Search. You’re probably saying “now that’s an exciting topic” and what could possibly be so complex about it. You just slap a search engine on your website or portal, let it crawl over your data sources and surely users will be able to find what they’re looking for. Well, it’s not quite as simple as that and that’s why a lot of folks from all kinds of different companies and organizations recently got together at the Enterprise Search Summit and Taxonomy Bootcamp in San Jose, CA.
A few years ago the above scenario may have been enough but user expectations regarding search have increased a great deal especially with the popularity of Google’s internet search. As the amount of information grows on websites and portals more folks are turning to search but they want it to be fast, simple, and efficient. The keynote speaker, Sue Feldman of the market research firm IDC, pointed out that information workers spend about 9-10 hours a week searching for information and that one-third to one-half of that time is wasted since they’re not finding what they’re looking for.
So, what can be done to help make this content more findable? The short answer here is: a lot! Since I can’t possibly cover everything here I’ll instead focus on one thing that was constantly discussed at the conference and is of most interest to me and that is “tagging”. This has definitely become a buzzword recently especially since sites like flickr and delicious introduced social tagging where users tag the content themselves. The idea of tagging files, however, is nothing new. Librarians have been doing this for years when they assign, for example, Library of Congress subject headings to a book. With any kind of tagging you are essentially assigning metadata to a file. Metadata is information that describes a piece of content such as the Title, Author or Subject and is used by the search engine in retrieving the results when a user does a search.
In an enterprise, searching for information is a bit different than doing an internet search. Information is usually stored in many different places. There’s the less structured information such as wikis, blogs and discussion forums and then there’s more structured information such as the files in content management or document management systems. And each of these “repositories” usually has its own structure for classifying and organizing that information.

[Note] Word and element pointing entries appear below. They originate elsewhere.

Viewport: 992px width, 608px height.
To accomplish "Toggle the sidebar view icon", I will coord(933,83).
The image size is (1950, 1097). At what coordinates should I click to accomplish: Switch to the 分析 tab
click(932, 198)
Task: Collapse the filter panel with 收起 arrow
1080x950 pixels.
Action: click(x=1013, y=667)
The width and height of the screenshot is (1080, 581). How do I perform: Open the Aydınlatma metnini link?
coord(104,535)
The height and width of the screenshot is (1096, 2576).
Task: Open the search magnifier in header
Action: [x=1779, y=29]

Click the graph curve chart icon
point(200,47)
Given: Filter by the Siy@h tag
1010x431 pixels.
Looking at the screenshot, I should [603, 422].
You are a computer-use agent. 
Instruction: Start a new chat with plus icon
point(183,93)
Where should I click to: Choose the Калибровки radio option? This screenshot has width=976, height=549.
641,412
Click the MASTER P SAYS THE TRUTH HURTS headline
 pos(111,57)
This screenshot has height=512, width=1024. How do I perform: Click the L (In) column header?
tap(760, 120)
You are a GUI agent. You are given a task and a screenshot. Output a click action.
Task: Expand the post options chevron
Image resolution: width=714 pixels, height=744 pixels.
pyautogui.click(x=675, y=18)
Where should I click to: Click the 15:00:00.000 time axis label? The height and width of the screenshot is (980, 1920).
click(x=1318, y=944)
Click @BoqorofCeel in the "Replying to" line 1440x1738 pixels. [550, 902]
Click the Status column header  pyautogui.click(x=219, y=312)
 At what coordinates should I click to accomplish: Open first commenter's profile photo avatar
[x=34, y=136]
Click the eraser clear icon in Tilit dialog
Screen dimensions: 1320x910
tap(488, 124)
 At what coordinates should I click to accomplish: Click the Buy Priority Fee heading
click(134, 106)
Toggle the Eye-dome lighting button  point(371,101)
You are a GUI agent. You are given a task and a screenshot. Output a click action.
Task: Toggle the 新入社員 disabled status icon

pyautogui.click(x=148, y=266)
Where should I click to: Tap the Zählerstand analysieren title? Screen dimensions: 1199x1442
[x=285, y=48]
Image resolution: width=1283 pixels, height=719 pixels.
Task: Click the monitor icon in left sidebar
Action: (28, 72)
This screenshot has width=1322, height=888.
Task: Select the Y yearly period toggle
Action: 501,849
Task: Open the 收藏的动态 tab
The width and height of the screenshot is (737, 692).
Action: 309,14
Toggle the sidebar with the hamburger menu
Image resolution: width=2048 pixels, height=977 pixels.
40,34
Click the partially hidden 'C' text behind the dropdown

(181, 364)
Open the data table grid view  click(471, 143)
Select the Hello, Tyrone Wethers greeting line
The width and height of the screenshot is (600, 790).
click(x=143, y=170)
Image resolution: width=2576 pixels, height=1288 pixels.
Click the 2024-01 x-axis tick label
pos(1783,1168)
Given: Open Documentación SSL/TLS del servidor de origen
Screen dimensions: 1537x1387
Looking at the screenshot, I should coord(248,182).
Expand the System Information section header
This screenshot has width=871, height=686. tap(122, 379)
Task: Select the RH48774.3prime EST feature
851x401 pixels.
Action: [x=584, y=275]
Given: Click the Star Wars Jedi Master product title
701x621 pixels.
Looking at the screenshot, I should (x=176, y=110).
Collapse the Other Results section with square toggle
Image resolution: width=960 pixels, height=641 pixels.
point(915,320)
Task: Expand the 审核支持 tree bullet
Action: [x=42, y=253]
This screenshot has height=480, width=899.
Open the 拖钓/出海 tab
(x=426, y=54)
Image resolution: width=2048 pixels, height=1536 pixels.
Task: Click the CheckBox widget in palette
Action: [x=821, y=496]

This means it makes most sense to use different methods to organize the different content types. For example, you might want to use social tagging for wikis and blogs, whereas content such as best practices or solution briefs that have been reviewed and approved might benefit from more structured tagging (eg. controlled vocabulary, taxonomy). The goal should be to allow content to be tagged throughout its lifecycle and each time it’s handled whether it be by the author, a librarian, an end user or an auto-indexing tool. In the end, though, no matter how the tagging is done, metadata is a very important component of search.
On the SDN/BPX site we use metadata as well and have in fact just undertaken a big project to help improve the findability of content. A couple of months ago we migrated content from SAP Service Marketplace (SMP) to SDN’s Library, making SDN the single point of access for the SAP NetWeaver knowledge base. This also meant that we needed to integrate two sets of metatags since the SMP content came with its own set of metadata. The project was challenging and we learned a lot. In my next two blogs I will go into details on exactly what this content migration meant for our existing content management system and how we plan to use all the metadata we collect to help improve the findability on the SDN/BPX Community site.